9.28.2004

an evening with james.

First: completely irrelevant news. There is a kitten taking a shit in the corner of my bedroom, staring into the corner in a most humanlike manner. I find it hilarious. The kitten's name is "Neon", except that's pronounced like... ok, if you had a mouth full of tapioca pudding, and you wanted to indicate to the nurses that it was very tasty, and you had no class, you would say:
"numb." It's like that but "Neon."
I admit it, I'm having hella trouble pronouncing Korean. I just found out I've been calling my roomate "Mee-Song" when it's more like "Mee-San." I'm so embarassed. I should just mumble more often.

So anyway...
Went back to my hometown for an evening. It was a family birthday. On a limb, I call one of my old friends because he once told me comes to T.O. every Tuesday. Well, he doesn't.

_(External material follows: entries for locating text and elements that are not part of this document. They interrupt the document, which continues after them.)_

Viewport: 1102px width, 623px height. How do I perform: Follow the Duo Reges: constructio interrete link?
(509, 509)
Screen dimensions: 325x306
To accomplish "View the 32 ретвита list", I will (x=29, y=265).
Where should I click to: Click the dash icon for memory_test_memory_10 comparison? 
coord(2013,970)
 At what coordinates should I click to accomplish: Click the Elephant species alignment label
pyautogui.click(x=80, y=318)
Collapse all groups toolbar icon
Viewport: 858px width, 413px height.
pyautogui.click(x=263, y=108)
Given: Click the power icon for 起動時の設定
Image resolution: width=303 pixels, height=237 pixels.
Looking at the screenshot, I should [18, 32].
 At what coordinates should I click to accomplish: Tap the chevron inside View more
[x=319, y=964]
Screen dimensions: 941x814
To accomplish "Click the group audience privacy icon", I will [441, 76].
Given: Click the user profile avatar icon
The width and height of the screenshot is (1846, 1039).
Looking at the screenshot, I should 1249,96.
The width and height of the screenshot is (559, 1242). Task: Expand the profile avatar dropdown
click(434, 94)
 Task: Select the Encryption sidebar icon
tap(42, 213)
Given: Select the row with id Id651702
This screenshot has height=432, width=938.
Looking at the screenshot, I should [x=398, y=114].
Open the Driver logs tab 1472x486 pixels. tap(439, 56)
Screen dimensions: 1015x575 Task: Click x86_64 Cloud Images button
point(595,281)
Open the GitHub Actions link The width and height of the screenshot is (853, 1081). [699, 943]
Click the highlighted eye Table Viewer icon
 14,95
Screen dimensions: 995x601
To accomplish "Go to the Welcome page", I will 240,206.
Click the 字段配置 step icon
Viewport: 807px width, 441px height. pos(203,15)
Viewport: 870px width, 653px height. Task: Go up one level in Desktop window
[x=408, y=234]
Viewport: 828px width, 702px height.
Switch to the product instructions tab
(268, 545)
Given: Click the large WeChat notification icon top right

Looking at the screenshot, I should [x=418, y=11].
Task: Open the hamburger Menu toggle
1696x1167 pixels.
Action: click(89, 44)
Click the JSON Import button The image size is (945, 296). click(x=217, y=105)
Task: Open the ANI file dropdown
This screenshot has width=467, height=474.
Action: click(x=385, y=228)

We ended up hanging out that night.
[interjection: It is so very difficult to explain the semantic difference, if any, between 'hanging out' and 'hanging around.' Just you try it sometime.]
A little about James. James turned me on to the Dead Kennedys, later Crass, later the Locust, before he abandoned punk and embraced rave. We go pretty far back. Most of my friends I have lost contact with. I'm not very decent that way. Despite promises, James and I hadn't talked in several months.
[interjection: In my room, meanwhile, there is a loud crash, and the kitten crawls out of the closet looking embarassed.]
In under two hours, around frosty pints of Wellington, we have begun talking about the circumstances of human existence. In another two hours we are in a park, tidying up these same far-reaching theories.
[interjection: Neon is in a plastic bag, chasing a dustbunny clinging to her tail. This is much better than teevee.]
My hypothesis is that human beings are-- duh-- social animals. Not only that, but scientific studies indicate that people's perceptions are altered based on whatever group consensus emerges. For example: a group of college students is shown a slide of the colour blue. An individual stands up and states strongly that the colour is green. The other students agree. Later, when asked individually, a vast majority of those students remember the colour green. Not only are people unwilling to undermine the judgement of a group, their very perceptions are altered by the will of the majority.
Now, most of our political and social structures are based on the expectation that there is an objective truth, that people who perceive that truth will argue succesfully for its existence, that people will listen and accept those arguments, and that a group will thus accept that objective truth and respond to its implications. This is enlightenment, people. It's the cornerstone of most, if not all, of our political institutions.
[Neon is now asleep on my lap. Just thought you should know.]
Representative democracy is the most obvious example, but in addition you've got the judicial system (trial by jury), and the scientific community (trial by peer review). Both of these institutions are, interestingly enough, supposed to be bulwarks against the occasional excesses of democracy's majority rule. Like, it doesn't matter if 80% of Alabamians(sic) want to see the Ten Commandments in the courtrooms, it's just not allowed in a secular society. Sorry.
So what does it mean if our political institutions, if the very foundation of our 'progress' in political science, is flawed? What if political 'science' is simply an impossible concept? I mean, most of the radical community believes in a form of popular democracy, which could prove to be even more excessive in its vulnerability to manipulation. How do you cope with these conclusions? How do you rework a political theory that addresses the innate elasticity of human comprehension?
My typically glib answer, that drunken night, was that you can't. If you understand politics as a scientific approach to organizing group responses to shared problems, well, what must happen is the annihilation of Politics itself.

Ahh, just savour that. Isn't it preposterous? It gives me so much satisfaction to see those words on the monitor.
The Annihilation of Politics. Ker-pow.
The idea delighted James because James is a taoist, I think. He explained taoism as such: reaching a point in life where you realize that everything is suffering, everything is meaningless, and everything is ridiculous. Then learning to laugh at it.
Man, so you get to have your cynicism and laugh? The idea delighted me.
I guess my point in writing all this down is that it is so very wonderful to have a friend where all of human existence is covered as a topic of conversation in under four hours. With some of my friends, I'm pretty sure we'll never cover this ground in all the time we know one another. There would be nothing wrong with either of us, and it's nothing personal. The chemistries between us just never reach the same degree of sophistication. The wind never blows the words the right way. It just never happens. James and I both sort of stepped back, whoa. It was good... really good talking to you, man. Okay, see you later. And that was my night.
How was yours?

2 Comments:

At 9:27 p.m., Blogger eric said...

ohh... shit! thanks. and thanks for the kind words back at unquote. i'll be setting up a linklist very soon.

james wasn't so keen on buddhism. he said it put too much emphasis on meditation.

 
At 2:15 p.m., Anonymous Anonymous said...

Hey bro,
NIce site, wish i had a kitten with a crazy name!